20 Mart 2014

Naiflik Ülkesinden Notlar | Ali Ayçil

"Kayıp yüzler sergileyen bir ressamın muziplik olsun diye çoğaltıp kompartımana astığı resimler gibiydik: vebadan zorlukla kurtulmuş, takatsiz, yarı canlı bir ahaliyi çağrıştırıyordu yüzümüzün hatları. Fakat aynı ressam, hayattan umudumuz kesilmesin diye, içimizden birini başka türlü çizerdi. İçimizden birini başka türlü çizer, onun yüzünü hülyalı bir davetiye gibi gösterip, bizi kıyısından ayrıldığımız insan denizine geri çağırırdı."

(...)

"Pencerenin yanındaki küçük masada bir kaç saat oturduk. Bana, "artık hayatınn bir konusu kalmadığını, içinin gittikçe ıssızlaştığını ve bunu bir türlü engelleyemediğini" söyledi.
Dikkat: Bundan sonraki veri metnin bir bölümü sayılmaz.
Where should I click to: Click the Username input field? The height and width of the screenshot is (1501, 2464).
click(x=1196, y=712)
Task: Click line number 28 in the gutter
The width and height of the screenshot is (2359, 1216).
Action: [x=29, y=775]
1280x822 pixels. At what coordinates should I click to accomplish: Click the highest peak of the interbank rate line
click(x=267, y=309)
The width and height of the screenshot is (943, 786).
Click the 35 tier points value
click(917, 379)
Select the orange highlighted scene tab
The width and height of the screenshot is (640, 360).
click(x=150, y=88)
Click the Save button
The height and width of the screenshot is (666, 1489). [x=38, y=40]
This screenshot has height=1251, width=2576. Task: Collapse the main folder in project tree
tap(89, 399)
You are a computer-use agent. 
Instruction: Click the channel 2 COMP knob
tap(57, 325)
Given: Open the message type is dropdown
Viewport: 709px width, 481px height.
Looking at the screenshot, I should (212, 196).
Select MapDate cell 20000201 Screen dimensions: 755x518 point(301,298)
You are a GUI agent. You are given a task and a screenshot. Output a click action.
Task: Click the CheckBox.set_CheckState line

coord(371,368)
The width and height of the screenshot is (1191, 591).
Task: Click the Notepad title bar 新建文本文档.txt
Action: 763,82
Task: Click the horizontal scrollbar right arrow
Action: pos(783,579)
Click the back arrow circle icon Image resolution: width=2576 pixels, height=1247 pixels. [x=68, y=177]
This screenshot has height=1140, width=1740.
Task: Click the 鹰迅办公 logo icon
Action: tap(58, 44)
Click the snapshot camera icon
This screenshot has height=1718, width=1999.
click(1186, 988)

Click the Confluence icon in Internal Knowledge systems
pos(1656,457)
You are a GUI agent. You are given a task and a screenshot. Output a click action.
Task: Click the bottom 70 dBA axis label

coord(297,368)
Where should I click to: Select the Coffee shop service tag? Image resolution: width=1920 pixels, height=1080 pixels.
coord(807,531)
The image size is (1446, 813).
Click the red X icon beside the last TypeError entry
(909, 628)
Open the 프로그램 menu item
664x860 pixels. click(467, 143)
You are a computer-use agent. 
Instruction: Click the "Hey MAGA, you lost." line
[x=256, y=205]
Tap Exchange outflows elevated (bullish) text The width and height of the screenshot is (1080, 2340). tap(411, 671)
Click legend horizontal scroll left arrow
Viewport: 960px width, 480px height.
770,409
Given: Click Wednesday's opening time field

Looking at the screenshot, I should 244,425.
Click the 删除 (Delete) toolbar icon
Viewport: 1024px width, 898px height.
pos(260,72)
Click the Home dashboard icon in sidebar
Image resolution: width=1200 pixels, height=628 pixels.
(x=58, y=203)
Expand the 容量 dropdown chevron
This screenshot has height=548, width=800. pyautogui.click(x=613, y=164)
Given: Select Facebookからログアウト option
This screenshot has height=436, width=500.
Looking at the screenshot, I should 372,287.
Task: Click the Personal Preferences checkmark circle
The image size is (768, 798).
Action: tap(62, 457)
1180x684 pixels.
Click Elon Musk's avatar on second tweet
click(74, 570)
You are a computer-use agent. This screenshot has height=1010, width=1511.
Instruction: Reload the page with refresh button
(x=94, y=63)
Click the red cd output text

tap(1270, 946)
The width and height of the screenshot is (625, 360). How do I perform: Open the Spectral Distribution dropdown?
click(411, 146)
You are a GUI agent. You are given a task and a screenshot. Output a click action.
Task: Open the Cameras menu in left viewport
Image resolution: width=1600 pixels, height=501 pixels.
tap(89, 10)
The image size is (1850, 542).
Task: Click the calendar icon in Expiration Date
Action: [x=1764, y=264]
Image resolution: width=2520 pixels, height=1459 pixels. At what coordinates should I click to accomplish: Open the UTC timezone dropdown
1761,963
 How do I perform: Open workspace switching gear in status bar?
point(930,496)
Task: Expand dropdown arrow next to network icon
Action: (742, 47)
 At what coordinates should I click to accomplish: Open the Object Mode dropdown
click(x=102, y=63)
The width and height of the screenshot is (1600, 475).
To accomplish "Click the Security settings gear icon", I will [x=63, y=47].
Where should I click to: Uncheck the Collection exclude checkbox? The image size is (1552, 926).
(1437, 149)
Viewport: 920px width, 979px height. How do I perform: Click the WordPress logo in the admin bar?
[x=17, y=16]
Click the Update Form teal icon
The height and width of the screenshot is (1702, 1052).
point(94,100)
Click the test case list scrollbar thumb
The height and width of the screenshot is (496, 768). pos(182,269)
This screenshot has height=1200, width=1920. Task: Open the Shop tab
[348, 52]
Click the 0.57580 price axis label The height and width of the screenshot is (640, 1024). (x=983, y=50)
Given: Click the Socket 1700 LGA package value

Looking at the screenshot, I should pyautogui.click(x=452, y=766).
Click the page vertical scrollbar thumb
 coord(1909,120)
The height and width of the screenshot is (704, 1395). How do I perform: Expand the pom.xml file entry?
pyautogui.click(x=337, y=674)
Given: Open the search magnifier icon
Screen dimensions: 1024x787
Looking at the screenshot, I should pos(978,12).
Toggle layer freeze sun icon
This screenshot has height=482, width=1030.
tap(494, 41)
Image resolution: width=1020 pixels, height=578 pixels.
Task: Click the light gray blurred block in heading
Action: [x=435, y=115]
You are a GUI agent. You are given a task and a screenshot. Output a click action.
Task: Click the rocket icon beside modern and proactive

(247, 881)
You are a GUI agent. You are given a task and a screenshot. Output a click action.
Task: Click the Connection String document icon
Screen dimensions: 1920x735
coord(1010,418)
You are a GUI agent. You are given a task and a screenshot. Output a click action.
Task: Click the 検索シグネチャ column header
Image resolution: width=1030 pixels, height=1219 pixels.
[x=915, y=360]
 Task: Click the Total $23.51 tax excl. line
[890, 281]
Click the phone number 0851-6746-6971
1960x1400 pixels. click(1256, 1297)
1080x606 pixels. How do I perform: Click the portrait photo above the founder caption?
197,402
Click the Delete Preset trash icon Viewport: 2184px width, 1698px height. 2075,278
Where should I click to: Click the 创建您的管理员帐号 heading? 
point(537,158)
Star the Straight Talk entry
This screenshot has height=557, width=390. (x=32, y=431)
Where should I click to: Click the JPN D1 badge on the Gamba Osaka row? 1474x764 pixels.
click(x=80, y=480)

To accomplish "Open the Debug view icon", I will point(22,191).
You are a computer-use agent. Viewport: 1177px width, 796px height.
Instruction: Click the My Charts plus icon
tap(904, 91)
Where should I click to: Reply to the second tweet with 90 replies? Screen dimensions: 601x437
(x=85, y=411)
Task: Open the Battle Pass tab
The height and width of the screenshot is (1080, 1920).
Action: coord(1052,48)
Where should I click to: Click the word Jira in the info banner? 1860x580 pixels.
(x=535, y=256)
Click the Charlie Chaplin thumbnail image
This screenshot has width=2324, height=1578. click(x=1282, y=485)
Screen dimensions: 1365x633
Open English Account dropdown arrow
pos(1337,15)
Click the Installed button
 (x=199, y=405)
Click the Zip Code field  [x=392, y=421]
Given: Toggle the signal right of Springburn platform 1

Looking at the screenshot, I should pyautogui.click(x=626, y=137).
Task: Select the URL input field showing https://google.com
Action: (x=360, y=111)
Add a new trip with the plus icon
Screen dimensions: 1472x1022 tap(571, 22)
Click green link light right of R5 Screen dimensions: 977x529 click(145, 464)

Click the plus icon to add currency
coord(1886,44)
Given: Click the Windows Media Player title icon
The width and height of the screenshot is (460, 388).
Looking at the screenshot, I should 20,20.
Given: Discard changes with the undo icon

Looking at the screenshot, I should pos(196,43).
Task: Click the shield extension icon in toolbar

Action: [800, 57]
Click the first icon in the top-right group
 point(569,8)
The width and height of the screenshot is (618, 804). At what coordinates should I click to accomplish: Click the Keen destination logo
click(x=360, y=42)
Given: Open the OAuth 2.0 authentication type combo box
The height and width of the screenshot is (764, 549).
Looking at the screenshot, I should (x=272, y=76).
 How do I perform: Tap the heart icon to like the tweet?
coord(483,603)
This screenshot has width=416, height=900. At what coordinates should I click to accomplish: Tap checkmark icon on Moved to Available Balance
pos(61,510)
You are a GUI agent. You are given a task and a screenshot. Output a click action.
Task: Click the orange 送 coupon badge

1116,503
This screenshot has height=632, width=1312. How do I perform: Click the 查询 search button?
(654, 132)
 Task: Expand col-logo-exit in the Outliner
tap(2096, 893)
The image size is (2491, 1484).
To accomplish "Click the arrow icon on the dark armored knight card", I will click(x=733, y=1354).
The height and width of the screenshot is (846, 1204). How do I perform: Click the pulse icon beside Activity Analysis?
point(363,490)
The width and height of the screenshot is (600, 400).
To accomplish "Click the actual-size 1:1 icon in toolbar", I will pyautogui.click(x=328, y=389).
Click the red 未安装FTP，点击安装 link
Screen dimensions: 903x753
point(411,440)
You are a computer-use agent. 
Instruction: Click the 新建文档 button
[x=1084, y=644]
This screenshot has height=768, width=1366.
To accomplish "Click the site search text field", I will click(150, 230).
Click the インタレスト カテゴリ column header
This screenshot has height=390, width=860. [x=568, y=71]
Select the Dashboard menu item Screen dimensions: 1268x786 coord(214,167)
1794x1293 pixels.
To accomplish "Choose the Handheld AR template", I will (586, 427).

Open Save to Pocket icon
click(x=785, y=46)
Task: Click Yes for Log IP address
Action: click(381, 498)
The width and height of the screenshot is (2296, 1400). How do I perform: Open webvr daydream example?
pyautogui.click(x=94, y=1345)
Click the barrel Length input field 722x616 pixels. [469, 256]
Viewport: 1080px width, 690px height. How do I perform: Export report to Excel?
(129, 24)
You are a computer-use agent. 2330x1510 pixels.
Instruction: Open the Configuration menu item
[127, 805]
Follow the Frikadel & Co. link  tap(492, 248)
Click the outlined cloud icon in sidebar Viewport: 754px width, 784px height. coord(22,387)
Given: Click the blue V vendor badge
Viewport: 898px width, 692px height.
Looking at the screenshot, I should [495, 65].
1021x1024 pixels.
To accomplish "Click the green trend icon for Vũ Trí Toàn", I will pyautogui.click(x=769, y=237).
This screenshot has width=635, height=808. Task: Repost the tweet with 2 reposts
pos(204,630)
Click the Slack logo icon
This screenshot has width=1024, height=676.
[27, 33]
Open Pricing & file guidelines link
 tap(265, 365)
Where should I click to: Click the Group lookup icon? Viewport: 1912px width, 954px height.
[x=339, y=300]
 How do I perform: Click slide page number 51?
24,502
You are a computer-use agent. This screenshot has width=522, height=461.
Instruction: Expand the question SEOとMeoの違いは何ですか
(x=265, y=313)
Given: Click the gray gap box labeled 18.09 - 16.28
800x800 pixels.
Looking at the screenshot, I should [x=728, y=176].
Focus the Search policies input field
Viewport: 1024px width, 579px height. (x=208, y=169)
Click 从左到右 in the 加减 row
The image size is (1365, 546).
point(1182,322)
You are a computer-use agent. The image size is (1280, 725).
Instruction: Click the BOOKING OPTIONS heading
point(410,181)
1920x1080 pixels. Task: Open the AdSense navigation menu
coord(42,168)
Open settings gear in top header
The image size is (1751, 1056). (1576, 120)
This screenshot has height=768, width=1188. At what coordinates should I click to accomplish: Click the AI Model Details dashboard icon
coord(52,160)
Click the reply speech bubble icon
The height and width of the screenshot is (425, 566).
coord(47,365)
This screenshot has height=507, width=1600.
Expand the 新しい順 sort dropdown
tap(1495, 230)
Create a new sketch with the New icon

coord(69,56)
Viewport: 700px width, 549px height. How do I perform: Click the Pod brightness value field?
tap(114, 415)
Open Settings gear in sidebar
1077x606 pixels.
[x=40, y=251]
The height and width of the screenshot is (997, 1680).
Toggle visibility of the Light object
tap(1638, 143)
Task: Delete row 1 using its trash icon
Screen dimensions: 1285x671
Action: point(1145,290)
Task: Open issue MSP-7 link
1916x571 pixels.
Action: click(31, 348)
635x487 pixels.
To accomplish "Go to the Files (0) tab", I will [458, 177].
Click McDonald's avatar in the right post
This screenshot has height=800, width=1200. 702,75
Tıpkı ezber yapan bir çocuk gibi, sayısız farklı cümlelerin arasında defalarca tekrarladı bu cümleleri.  Muhtemelen "Niçin" diye sormamı bekliyordu, sormadım. Sormadım çünkü, içi ıssızlaşmış bir insana başkaları tarafından önerilecek bir hayat yoktur. Kendi kaybettiğimizi başkalarına aratmaktan vazgeçmedikçe, kendimizi kaybetmeye devam ederiz. Bize bir hayat önerenler, kurmamızı istedikleri yeni hayatı da acizliğimize teslim ederler. Asıl can alıcı olan ise, insanların başkalarına bir hayat öneremeyecek kadar güvenilirliklerini yitirmiş olmaları."

(...)

"Hayatın yüz vermediği insanların tarihinden bize kalan, kimsenin yazgısının dışına taşamayacağıdır. Her hayat, ancak kendi kader evini dolduracak kadardır. O evin ötesi başka hayatlara, başka kaderlere tahsis edilmiştir. Adımlarımız bir kere bile sınırı geçemeyecek, buna asla müsaade edilmeyecektir. Zaferler ve başarılar, hak edenlerin değil, nasip edilenlerindir. İstesek de izin verilmeyen bir kalbe giremeyecek, kursağımıza pay edilmemiş bir yemişi çiğneyemeyeceğiz. Eveti belki her yenilgiden sonra yeniden yeniden denemeliyiz. Nasibimize yenilginin düştüğünü öğrenebilmek için bile buna değer. Hem zaten bunun bilgisine ulaşmak bir zafer değil midir?"